**Assigned task A:** In the widget overview, which app does the writer mostly use for short notes and reminders?
**Assigned task B:** Using the widget overview, explain why the writer considers the Mein O2 widget important.

**Given text:**
»»
Calendar Widget on the Nexus 5.


For short notes and reminders I mostly use Google Keep. The widget provides a scroll able list with all the entries for a good overview about upcoming ToDo's or just notes. I also use this one as a lockscreen widget where it shows all the content but also allows to add new notes when I have to take a quick note (even with picture or voice recording) without unlocking the phone. As it allows to take new notes on the lockscreen, it does not allow to edit or delete notes without unlocking the phone so its perfectly set up in my opinion.

Keep widget at the lockscreen on the Nexus 5.


For Email I have set up two clients. One is Gmail where most of my addresses are gathered together, the other one is my companies email just by the default email client from Google as well. For both I show the inbox in the according widgets next to each other so I have a nice overview of what is up next as I tend to let mails in the inbox until they are done.

Email widgets at the Nexus 7.

Some more

The above are the most important widgets to me but further on I have some more that I use, just not as distinguished so they have to share the space a bit more with each other. Sometimes also I just add a new one to explore it and see if it's of some use to me or not.
Let me show a short list of some more widgets I use in addition to the above:
  • Google Drive
    It's just some kind of link to my starred documents which I need to access relatively often. Also on this widget is a button to create a new document instantly.
  • Google Search
    Just the same information as shown within Google Now but present on the desktop.
  • Talon for Twitter
    A widget for this very nice new Twitter client (a review on this might follow soon).
  • Mein O2
    A widget for my mobile carrier which shows my my current state on data usage for the billing time. It's some kind of important to me as we have volume based contracts in Germany. After this defined volume it just gets very slow.
  • Prime Guide
    Very handy TV program overview with additional information.
  • Smart TV Remote
    A fully programmable TV remote control if you have a supported (Samsung) Smart TV.
  • Timesheet
    This is an app that helps me tracking my daily work as I have to book to different projects sometimes. The widget allows me to start/pause/stop a project even from the lockscreen without unlocking the phone.
    Check out my article about Timesheet for more information about this app.
««
**Recorded information:**
»»
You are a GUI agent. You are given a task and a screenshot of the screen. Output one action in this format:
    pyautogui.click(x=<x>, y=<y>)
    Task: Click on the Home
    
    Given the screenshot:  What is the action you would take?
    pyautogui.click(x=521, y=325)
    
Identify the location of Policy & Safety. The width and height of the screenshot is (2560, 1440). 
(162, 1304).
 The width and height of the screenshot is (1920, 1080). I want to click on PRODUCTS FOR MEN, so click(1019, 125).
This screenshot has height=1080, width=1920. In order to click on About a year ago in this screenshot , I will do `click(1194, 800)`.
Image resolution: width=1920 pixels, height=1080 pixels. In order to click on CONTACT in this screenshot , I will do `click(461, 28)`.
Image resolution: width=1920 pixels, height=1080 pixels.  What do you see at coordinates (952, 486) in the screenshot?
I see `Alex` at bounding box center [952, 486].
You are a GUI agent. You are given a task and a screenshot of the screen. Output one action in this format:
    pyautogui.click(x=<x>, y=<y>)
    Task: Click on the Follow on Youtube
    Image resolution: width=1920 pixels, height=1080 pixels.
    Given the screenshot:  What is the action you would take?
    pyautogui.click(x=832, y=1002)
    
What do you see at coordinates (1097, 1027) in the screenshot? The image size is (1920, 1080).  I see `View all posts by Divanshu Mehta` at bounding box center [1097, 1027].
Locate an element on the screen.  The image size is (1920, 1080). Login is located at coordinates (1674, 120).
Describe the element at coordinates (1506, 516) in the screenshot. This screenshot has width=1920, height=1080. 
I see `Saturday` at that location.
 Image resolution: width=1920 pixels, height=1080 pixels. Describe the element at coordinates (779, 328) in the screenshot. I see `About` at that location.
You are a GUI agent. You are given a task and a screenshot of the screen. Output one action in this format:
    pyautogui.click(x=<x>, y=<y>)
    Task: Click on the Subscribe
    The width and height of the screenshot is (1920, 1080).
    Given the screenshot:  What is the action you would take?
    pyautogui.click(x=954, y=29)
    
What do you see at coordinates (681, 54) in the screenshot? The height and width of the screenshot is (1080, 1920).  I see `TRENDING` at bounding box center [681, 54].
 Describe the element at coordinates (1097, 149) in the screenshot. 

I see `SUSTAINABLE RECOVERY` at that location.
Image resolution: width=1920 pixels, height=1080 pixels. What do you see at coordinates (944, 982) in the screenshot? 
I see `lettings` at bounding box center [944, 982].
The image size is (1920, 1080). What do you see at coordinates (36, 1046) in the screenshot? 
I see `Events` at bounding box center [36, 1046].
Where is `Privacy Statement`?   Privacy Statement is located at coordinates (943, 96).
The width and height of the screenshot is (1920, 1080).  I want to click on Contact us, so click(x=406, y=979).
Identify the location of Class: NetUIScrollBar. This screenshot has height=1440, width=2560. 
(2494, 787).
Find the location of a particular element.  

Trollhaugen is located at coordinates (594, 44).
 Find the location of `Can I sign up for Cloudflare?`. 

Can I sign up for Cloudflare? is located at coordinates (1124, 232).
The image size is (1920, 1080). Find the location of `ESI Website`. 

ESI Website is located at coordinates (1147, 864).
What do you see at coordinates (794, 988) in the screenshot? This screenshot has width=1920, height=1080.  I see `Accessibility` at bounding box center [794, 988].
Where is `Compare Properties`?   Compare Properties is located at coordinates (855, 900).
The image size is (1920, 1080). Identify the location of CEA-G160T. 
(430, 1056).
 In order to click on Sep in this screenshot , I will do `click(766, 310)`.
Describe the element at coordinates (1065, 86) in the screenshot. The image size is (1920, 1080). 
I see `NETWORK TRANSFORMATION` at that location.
««
**Answer box A:** Google Keep.

**Answer box B:** The widget shows current data usage for the billing period, which matters because contracts in Germany are volume based. Once the defined volume is used up, the connection becomes very slow.